» PROVIDED DATA:
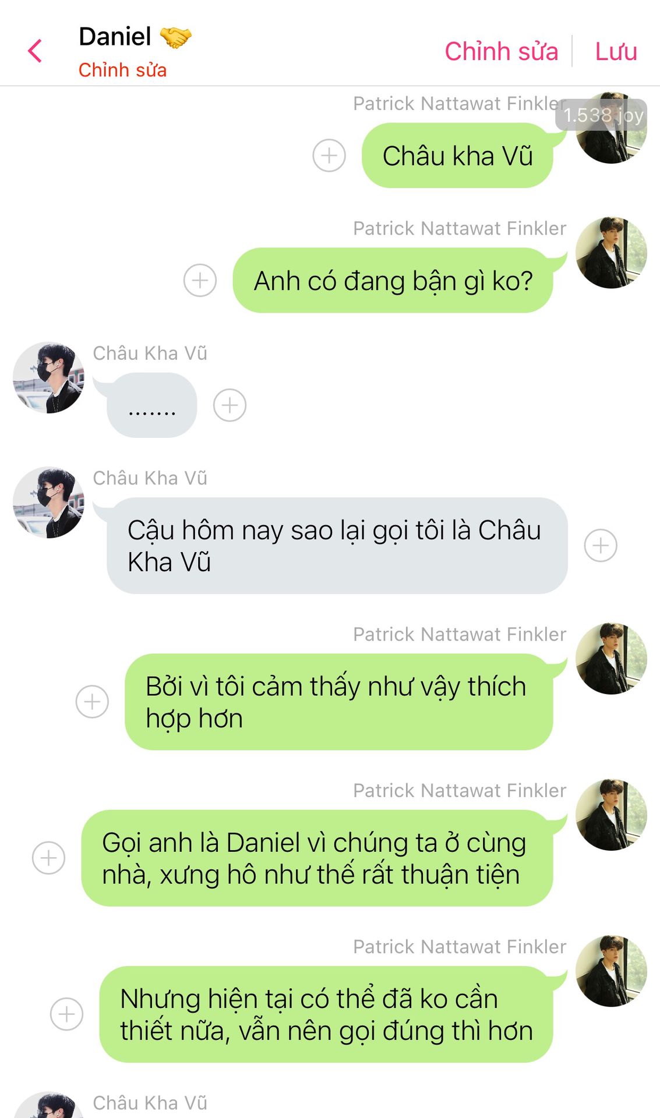
Task: Tap plus icon beside "Gọi anh là Daniel" message
Action: pyautogui.click(x=48, y=858)
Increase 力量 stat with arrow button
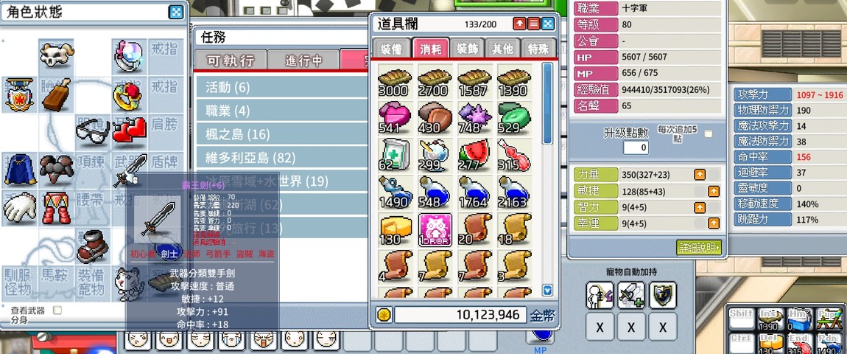The width and height of the screenshot is (847, 354). tap(700, 174)
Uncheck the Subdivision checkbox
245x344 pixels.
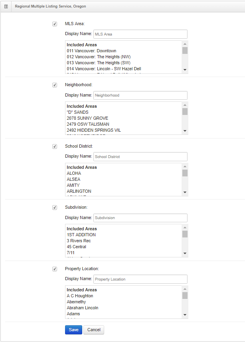point(55,208)
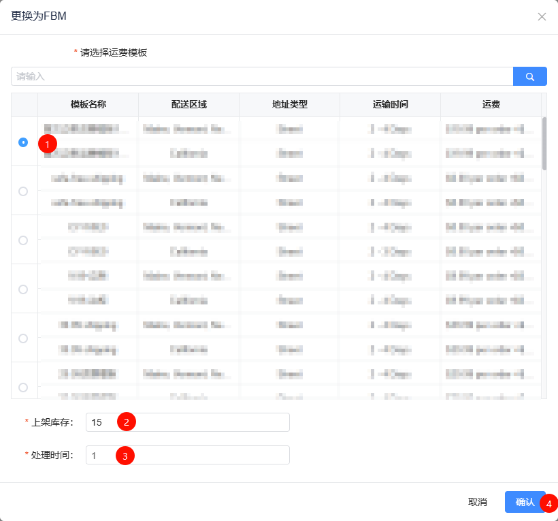Viewport: 558px width, 521px height.
Task: Click the 运输时间 column header
Action: (x=390, y=105)
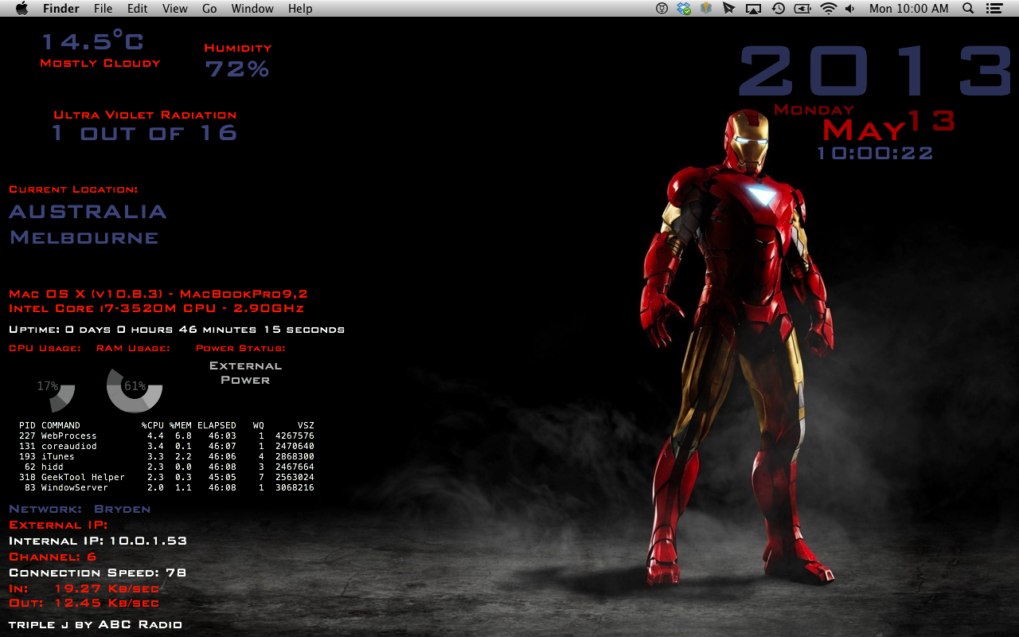
Task: Click the black cursor arrow menu bar icon
Action: coord(728,9)
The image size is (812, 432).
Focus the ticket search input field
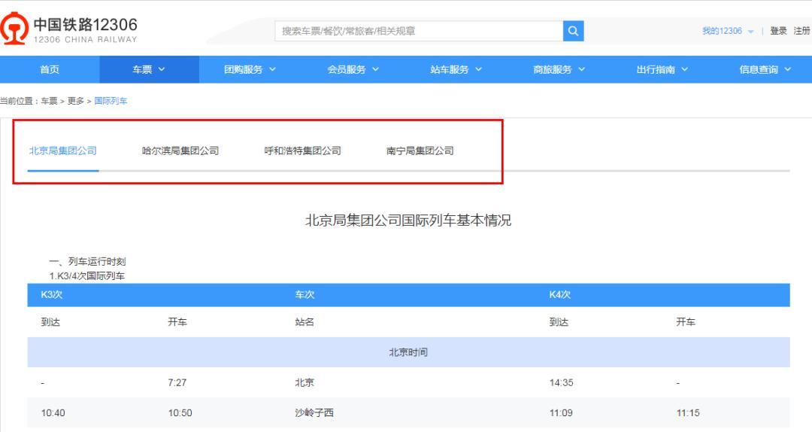[418, 31]
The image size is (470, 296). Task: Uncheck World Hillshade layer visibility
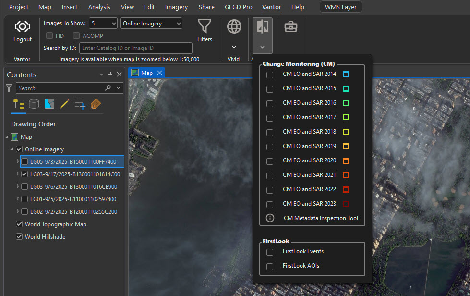[19, 237]

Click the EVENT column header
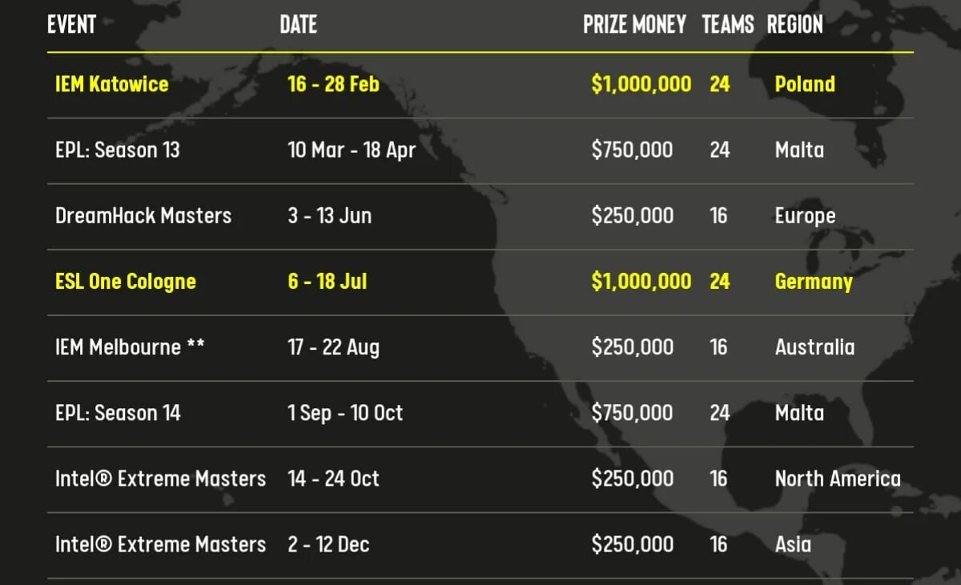[71, 24]
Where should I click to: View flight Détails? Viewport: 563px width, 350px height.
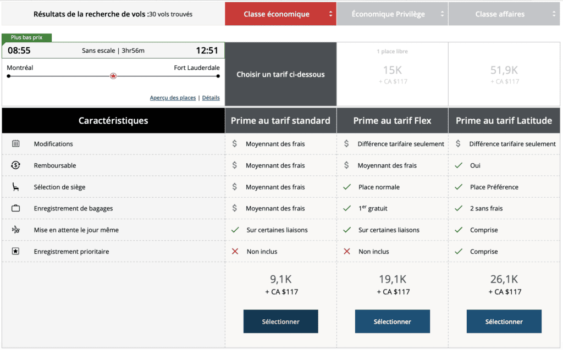click(211, 97)
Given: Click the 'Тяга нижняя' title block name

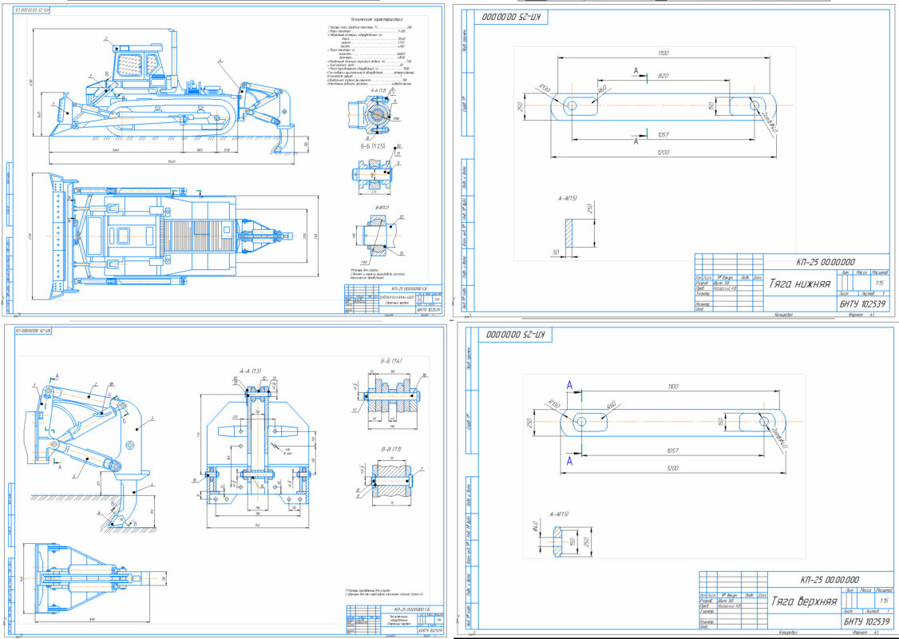Looking at the screenshot, I should click(x=799, y=283).
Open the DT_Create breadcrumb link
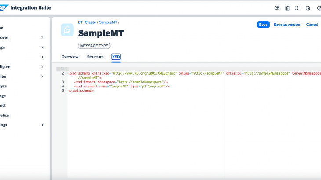The width and height of the screenshot is (321, 180). coord(87,22)
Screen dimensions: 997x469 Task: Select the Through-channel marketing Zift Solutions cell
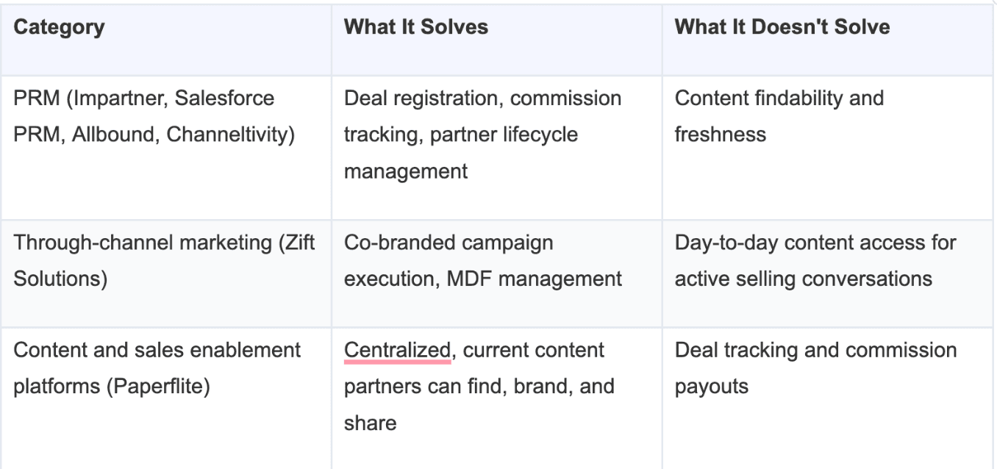coord(165,273)
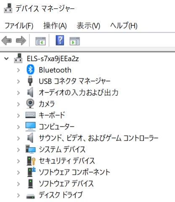Select オーディオの入力および出力 tree item
175x202 pixels.
(79, 92)
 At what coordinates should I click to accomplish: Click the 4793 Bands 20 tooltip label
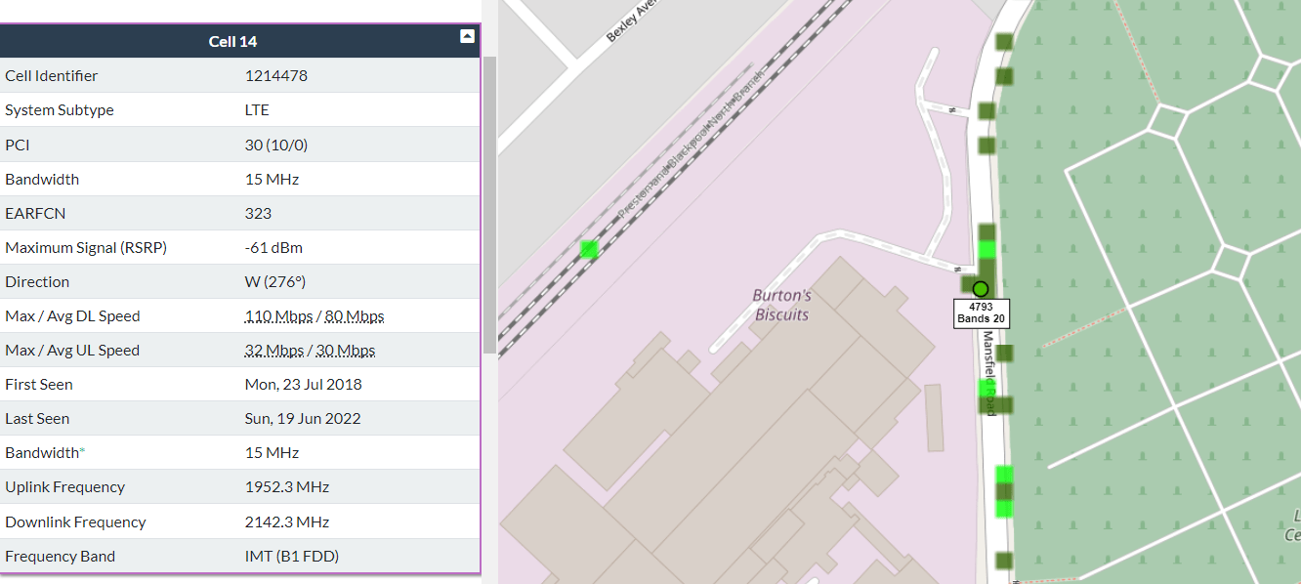coord(981,313)
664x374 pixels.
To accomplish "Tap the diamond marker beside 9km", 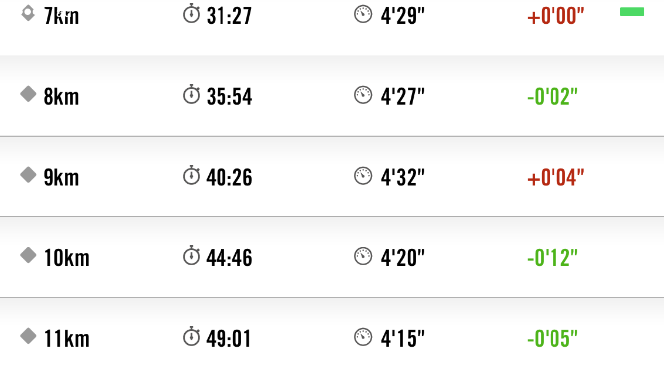I will point(28,175).
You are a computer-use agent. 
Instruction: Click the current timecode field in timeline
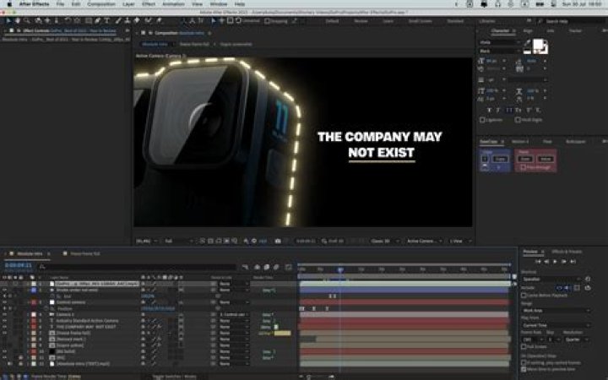19,265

» WORK REQUEST:
The line containing "Instruction: Click the" and every line after it, through the end of the material above, are to be printed exactly; no pictures belong in the output.

» SOLUTION TO THIS TASK:
Instruction: Click the current timecode field in timeline
19,265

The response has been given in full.